Financial providers are numerous, creating a competitive environment in which they must serve the needs of current clients while seeking new clients with advertising that will prompt an investor to sign up.
The proliferation of internet advertising has only made the competition more active. With investors using the internet to research their own investment decisions, pop-up ads for financial service advisors appear on virtually every website that might provide such information.
How new investors determine which company to work with is a matter of advertising researchers, who determine what message works best for investors who are not currently aligned with a provider. But there is Spectrem research that shows which providers are most admired in different categories of service by affluent investors.
Spectrem’s quarterly wealth segmentation series study Asset Allocation, Portfolios and Primary Providers asked investors to rate the leading financial providers in a variety of categories to determine which have the highest approval rating of those investors.
“There are numerous services financial providers offer which differentiate the companies from each other,’’ said Spectrem president George H. Walper Jr. “Companies at the lower end of our list can look at the companies at the top of the list and determine what makes them so successful in these categories. They can then emulate those characteristics or find a new way to create similar levels of appreciation from investors.”
Some of the research points created in the study are obvious ones. Fidelity, Vanguard and Charles Schwab are generally accepted to be the most popular providers, and are the ones investors turn to if they are looking to start a new advisory relationship or increase their current investments with a new advisor.
Among Ultra High Net Worth investors with a net worth between $5 million and $25 million, Capital Group/American and T.RowePrice are also highly regarded in a number of categories.
But where disparity lies in the perception of primary providers is when investors are segmented by age. While those big three still get much of the notice, Northern Trust is highly appreciated by Millennial Millionaires, while the oldest segment of Millionaires are looking at Capital Group/American Funds for quality products and services.

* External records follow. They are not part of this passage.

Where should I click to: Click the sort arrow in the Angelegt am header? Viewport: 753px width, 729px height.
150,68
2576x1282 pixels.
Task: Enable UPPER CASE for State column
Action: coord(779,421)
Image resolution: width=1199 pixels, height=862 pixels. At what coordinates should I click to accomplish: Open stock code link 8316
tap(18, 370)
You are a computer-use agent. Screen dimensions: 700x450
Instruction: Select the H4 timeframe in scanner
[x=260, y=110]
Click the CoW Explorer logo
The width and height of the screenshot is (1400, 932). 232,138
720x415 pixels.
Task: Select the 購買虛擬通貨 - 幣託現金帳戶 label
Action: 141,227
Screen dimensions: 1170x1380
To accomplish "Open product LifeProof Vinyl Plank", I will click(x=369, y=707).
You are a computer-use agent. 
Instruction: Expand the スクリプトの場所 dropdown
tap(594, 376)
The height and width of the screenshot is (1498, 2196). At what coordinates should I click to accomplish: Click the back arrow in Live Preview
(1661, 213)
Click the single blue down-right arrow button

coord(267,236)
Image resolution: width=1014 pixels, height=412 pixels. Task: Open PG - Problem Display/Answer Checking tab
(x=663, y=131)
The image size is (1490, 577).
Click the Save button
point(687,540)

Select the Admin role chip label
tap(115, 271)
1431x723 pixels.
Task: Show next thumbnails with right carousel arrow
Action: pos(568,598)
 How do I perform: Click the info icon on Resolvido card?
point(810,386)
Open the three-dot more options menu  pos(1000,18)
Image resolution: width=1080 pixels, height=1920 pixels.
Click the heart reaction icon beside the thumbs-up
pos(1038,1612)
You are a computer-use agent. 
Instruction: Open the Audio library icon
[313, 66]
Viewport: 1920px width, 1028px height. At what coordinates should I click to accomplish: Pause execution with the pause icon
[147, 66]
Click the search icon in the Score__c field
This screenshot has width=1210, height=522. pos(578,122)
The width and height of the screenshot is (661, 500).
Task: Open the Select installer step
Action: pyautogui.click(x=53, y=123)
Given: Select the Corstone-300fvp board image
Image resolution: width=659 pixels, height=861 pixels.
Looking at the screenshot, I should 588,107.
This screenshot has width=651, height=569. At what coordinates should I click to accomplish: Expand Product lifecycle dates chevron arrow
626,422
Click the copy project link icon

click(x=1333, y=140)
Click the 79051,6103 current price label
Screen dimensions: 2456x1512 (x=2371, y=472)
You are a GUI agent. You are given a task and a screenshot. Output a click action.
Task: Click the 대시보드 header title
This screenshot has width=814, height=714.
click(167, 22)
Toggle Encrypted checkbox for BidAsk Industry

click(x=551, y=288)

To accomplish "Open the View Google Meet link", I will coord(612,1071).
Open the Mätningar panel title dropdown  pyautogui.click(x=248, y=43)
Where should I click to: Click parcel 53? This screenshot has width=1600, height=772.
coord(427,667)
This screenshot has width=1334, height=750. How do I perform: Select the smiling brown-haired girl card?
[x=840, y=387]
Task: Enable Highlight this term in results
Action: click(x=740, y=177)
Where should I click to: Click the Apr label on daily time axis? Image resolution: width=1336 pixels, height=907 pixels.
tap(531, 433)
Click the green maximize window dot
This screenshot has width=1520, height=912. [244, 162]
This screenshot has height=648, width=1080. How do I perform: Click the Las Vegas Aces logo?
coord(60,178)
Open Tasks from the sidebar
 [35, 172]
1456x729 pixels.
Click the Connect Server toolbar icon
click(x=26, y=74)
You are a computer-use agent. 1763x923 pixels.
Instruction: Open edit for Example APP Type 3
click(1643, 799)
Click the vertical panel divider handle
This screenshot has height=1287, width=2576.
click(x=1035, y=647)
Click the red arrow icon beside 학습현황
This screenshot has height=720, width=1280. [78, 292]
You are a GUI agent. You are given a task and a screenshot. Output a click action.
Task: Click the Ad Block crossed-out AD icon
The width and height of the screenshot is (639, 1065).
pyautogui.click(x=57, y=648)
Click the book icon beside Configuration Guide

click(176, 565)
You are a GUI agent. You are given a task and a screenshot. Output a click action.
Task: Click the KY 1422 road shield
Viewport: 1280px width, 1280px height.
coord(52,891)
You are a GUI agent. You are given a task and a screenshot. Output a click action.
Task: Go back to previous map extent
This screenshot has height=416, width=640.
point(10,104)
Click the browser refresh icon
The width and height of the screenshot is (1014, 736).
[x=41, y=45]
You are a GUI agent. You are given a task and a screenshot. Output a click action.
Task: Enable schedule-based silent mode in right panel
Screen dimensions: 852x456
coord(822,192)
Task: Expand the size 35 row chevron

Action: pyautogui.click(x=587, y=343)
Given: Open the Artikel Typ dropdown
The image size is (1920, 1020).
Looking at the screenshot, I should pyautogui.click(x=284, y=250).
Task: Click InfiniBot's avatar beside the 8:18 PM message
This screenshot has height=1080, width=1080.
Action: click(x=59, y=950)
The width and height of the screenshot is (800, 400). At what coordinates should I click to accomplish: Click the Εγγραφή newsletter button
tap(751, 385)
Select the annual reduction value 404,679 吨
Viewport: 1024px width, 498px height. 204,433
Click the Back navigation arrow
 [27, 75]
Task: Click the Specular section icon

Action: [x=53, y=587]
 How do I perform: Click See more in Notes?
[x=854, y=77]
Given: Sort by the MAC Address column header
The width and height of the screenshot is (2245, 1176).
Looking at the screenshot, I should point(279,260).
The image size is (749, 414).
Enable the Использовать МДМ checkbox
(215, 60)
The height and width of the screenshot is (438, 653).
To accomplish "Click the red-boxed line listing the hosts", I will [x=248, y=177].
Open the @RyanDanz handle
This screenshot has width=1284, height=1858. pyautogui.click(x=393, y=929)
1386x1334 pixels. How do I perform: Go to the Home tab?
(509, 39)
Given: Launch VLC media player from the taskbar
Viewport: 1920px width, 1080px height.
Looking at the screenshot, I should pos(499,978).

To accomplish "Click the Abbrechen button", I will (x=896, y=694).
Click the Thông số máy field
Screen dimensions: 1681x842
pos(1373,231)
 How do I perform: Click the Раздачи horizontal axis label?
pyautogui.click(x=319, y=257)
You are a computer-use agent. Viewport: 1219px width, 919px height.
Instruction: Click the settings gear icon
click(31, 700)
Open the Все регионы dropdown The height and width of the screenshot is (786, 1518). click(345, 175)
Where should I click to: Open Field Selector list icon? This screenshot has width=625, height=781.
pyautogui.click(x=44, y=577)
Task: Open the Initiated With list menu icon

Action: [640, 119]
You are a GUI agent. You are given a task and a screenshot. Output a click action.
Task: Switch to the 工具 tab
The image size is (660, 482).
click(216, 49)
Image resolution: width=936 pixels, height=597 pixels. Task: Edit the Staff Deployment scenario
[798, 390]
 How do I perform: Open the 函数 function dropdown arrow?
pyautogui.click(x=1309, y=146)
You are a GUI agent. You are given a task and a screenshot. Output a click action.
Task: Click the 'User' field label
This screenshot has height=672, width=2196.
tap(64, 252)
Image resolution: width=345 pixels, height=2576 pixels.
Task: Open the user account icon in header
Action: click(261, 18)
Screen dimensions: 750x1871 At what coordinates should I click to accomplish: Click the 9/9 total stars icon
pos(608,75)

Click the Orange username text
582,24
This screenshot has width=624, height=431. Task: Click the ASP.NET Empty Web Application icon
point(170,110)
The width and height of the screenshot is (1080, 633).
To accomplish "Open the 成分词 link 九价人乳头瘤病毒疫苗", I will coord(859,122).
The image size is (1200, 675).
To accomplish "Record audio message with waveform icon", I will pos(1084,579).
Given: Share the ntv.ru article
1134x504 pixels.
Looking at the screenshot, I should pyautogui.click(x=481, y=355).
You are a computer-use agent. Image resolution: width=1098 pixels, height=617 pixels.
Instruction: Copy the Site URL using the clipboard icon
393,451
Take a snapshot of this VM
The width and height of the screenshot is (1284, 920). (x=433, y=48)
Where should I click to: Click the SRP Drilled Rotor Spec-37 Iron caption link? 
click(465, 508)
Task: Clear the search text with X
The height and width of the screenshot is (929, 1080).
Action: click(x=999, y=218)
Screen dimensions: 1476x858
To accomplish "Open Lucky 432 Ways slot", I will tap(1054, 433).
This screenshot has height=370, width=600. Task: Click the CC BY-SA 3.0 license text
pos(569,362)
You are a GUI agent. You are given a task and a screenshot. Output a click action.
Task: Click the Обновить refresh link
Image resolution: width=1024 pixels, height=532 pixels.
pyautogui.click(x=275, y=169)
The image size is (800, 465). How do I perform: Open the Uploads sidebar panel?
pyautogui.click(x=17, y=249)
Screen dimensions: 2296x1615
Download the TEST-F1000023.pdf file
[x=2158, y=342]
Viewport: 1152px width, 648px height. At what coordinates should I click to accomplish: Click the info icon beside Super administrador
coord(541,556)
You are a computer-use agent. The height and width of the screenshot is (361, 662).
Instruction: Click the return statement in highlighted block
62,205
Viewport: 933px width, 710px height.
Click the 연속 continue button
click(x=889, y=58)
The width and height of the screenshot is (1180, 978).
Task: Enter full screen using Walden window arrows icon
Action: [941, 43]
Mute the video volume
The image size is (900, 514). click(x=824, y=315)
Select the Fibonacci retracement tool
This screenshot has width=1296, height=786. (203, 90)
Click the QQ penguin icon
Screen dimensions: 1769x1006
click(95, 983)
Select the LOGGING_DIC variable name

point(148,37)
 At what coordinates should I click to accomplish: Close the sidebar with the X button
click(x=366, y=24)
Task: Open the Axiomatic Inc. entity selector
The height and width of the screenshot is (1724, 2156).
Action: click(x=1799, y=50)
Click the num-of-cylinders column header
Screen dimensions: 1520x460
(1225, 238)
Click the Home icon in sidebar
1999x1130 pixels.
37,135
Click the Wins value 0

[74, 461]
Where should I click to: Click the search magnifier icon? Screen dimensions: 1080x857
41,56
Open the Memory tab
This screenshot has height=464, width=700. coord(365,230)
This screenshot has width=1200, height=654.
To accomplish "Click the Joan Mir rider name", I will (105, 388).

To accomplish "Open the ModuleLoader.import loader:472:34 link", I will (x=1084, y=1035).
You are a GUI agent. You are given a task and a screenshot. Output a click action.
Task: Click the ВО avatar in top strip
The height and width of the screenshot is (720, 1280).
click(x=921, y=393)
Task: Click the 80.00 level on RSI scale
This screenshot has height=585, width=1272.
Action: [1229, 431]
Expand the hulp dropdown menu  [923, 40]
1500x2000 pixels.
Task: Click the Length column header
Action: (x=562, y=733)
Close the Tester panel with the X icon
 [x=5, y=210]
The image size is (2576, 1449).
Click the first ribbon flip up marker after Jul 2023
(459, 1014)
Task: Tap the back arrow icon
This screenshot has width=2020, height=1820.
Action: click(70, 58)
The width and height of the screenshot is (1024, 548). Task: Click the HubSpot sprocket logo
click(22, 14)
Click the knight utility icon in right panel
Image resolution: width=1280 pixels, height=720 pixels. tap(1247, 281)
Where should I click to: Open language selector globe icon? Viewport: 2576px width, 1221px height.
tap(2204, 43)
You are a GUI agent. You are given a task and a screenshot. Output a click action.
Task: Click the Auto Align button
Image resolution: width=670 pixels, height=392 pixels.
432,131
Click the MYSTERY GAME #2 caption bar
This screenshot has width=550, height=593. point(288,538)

Mass Affluent investors, with a net worthy under $1 million, are also likely to rate providers slightly differently than those more wealthy investors. For example, asked to select the provider which has expertise in managing money, 82 percent of Mass Affluent investors selected Charles Schwab, which only got a nod from 73 percent of UHNW investors for the same skill set. Similarly, Edward Jones was selected by 79 percent of Mass Affluent investors and only 62 percent of UHNW investors.
Switching to those firms more preferred by UHNW investors, 64 percent say U.S. Trust has talented advisors and staff, a notably higher percentage than less wealthy investors. Seventy-one percent of UHNW investors selected BNY/Mellon in the same category, 11 percent more than Millionaires making the same selection.
The survey also does a good job of indicating which firms are affected by news of regulatory issues, as Wells Fargo’s troubles with the SEC are reflected in low preference numbers among all investors.
Top Takeaways for Advisors
The value of the Spectrem research is in determining which companies are operating in a way that investors appreciate. With that information, advisors can see if their own firm is operating in the same way, or if some of their decisions are going against the grain in a way that hurts their reputation among investors.
There is more than one way to operate as a financial provider, and these rankings do not say companies not in the top five are operating improperly. However, any firm that gets a top rating in the Spectrem research is one that investors are likely to promote and recommend with their friends, family members and business associates.